-- Start Material provided --
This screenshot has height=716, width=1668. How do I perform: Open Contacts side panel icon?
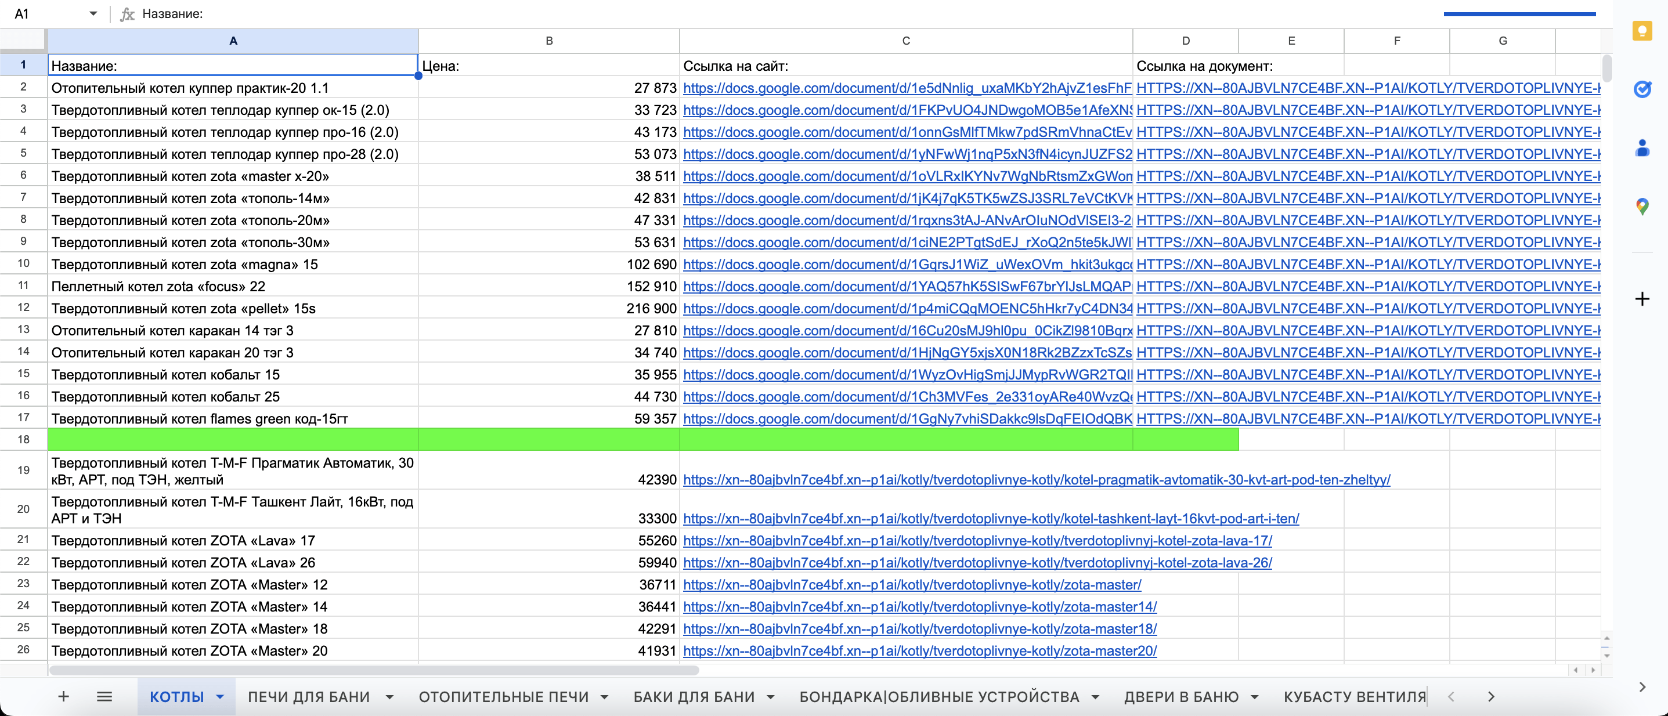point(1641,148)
-- End Material provided --
-- Start Material provided --
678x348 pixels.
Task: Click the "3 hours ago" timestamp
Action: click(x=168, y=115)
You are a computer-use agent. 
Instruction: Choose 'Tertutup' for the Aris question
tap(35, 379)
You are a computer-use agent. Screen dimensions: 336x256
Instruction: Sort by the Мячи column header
-- End Material provided --
-- Start Material provided --
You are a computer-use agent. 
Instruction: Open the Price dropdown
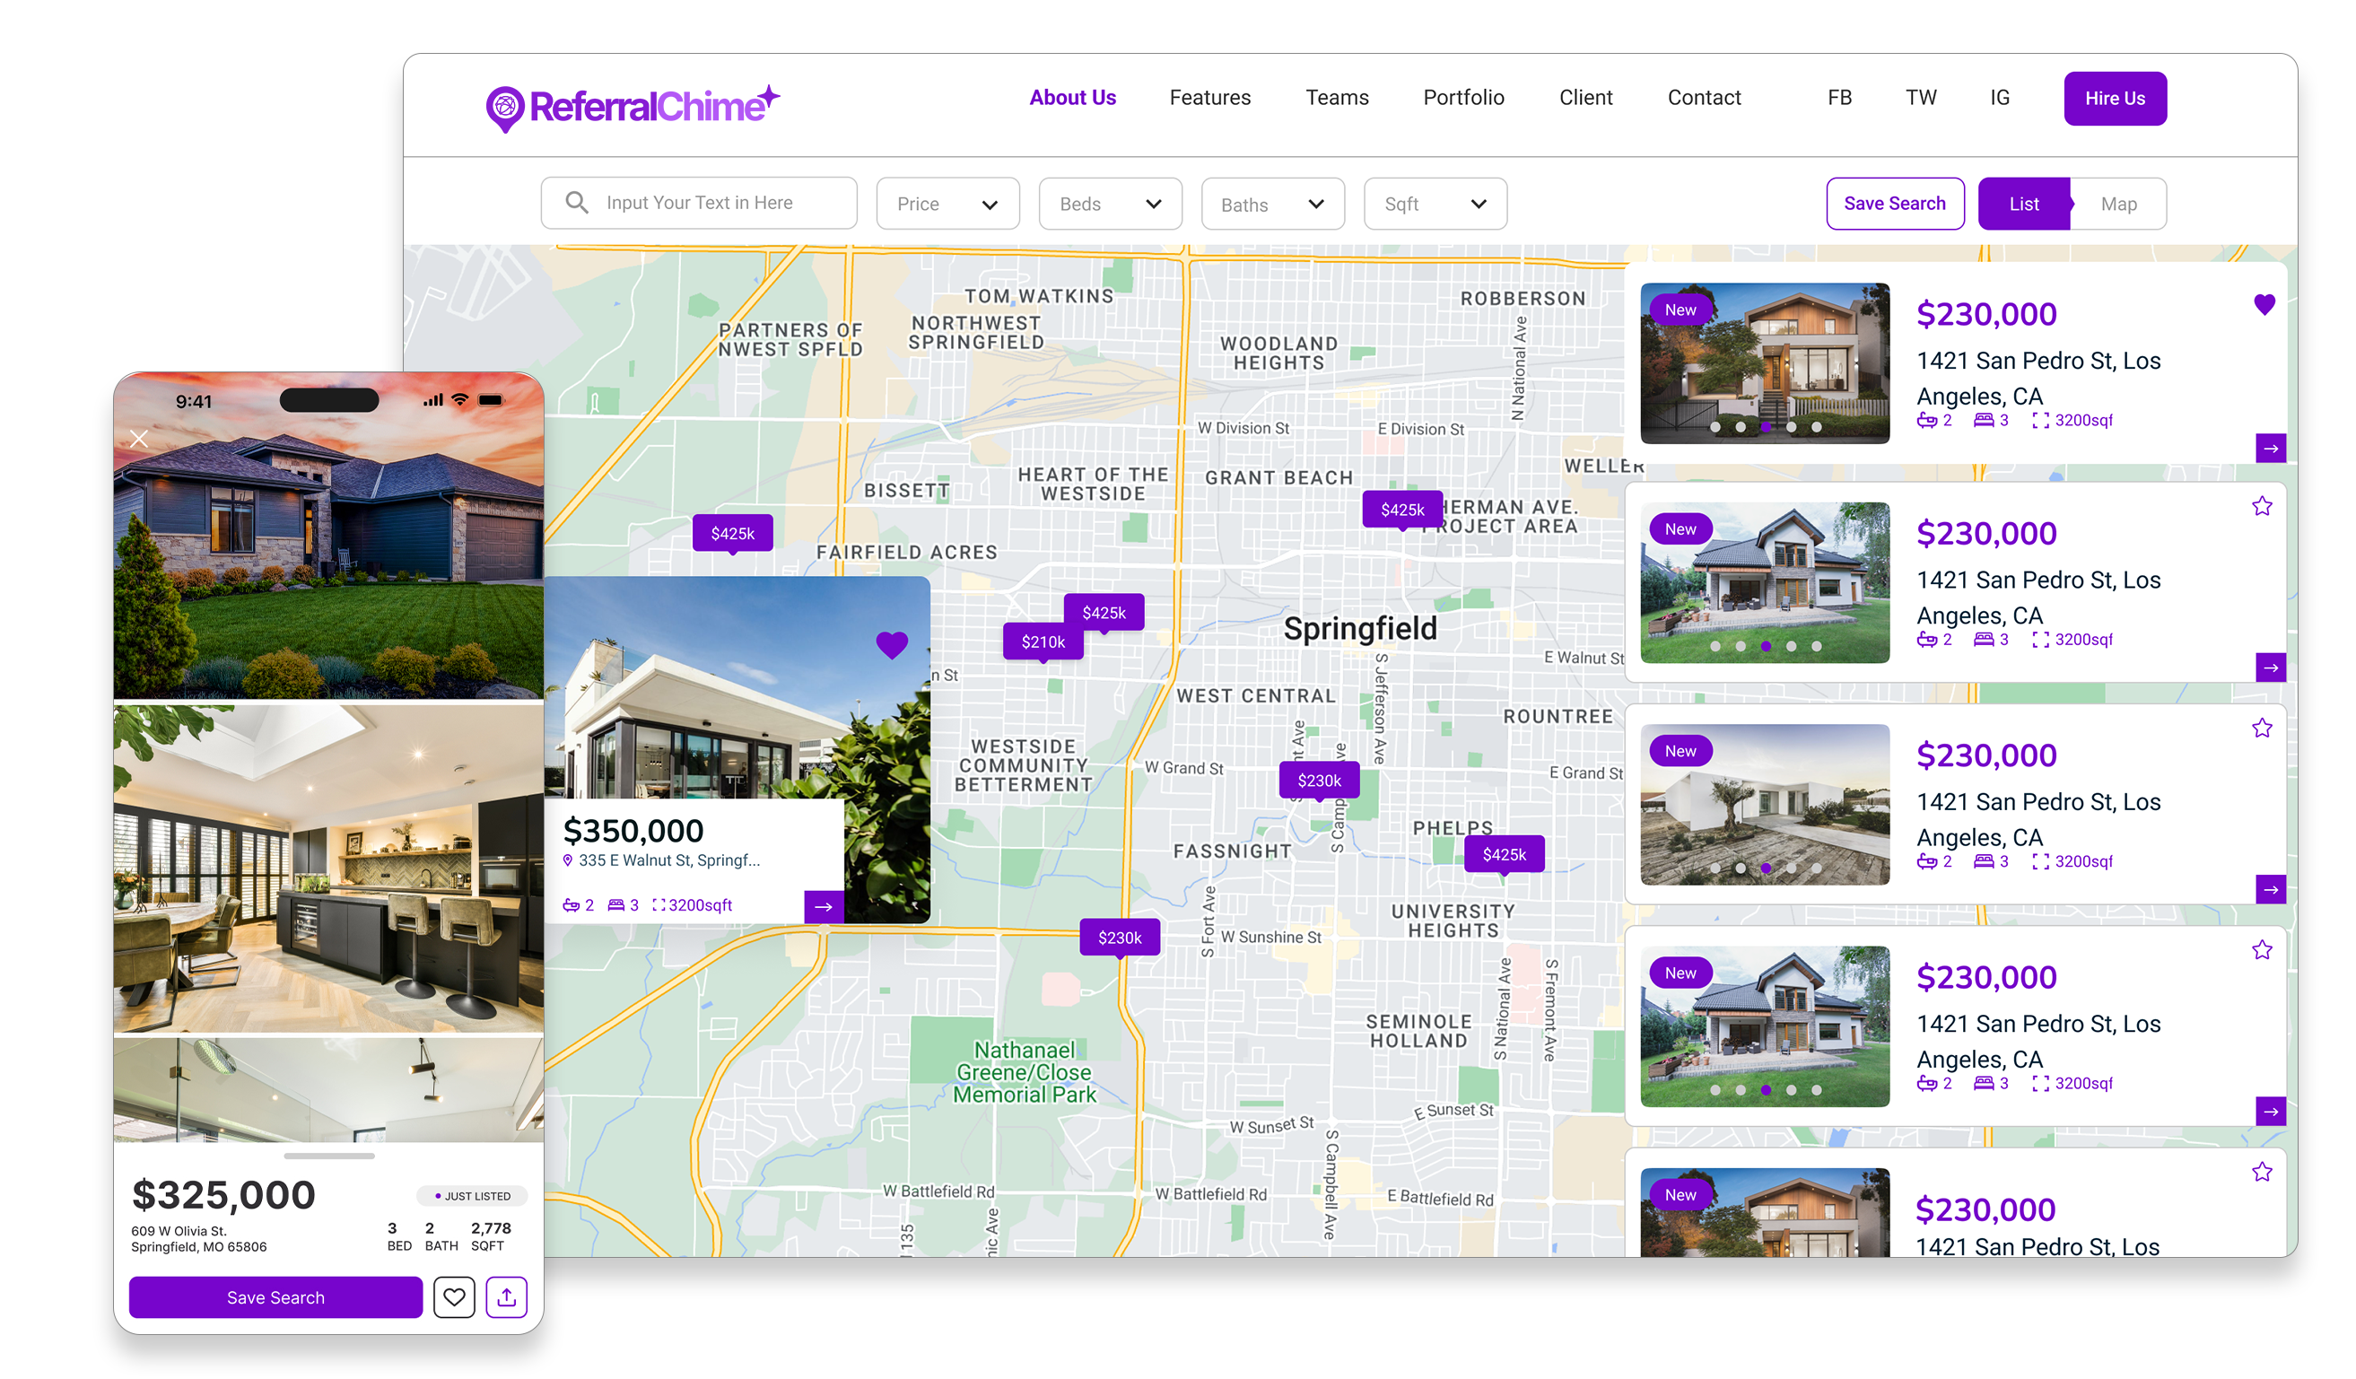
-- End Material provided --
Task details –
Reproduce the listing starting at the line containing "This screenshot has" and ending at the line containing "point(1641,148)", swapping "Contacts" for "Calendar" and keeping everything else the same. Omit the pictures from your answer.

Complete output –
This screenshot has height=716, width=1668. How do I perform: Open Calendar side panel icon?
point(1641,148)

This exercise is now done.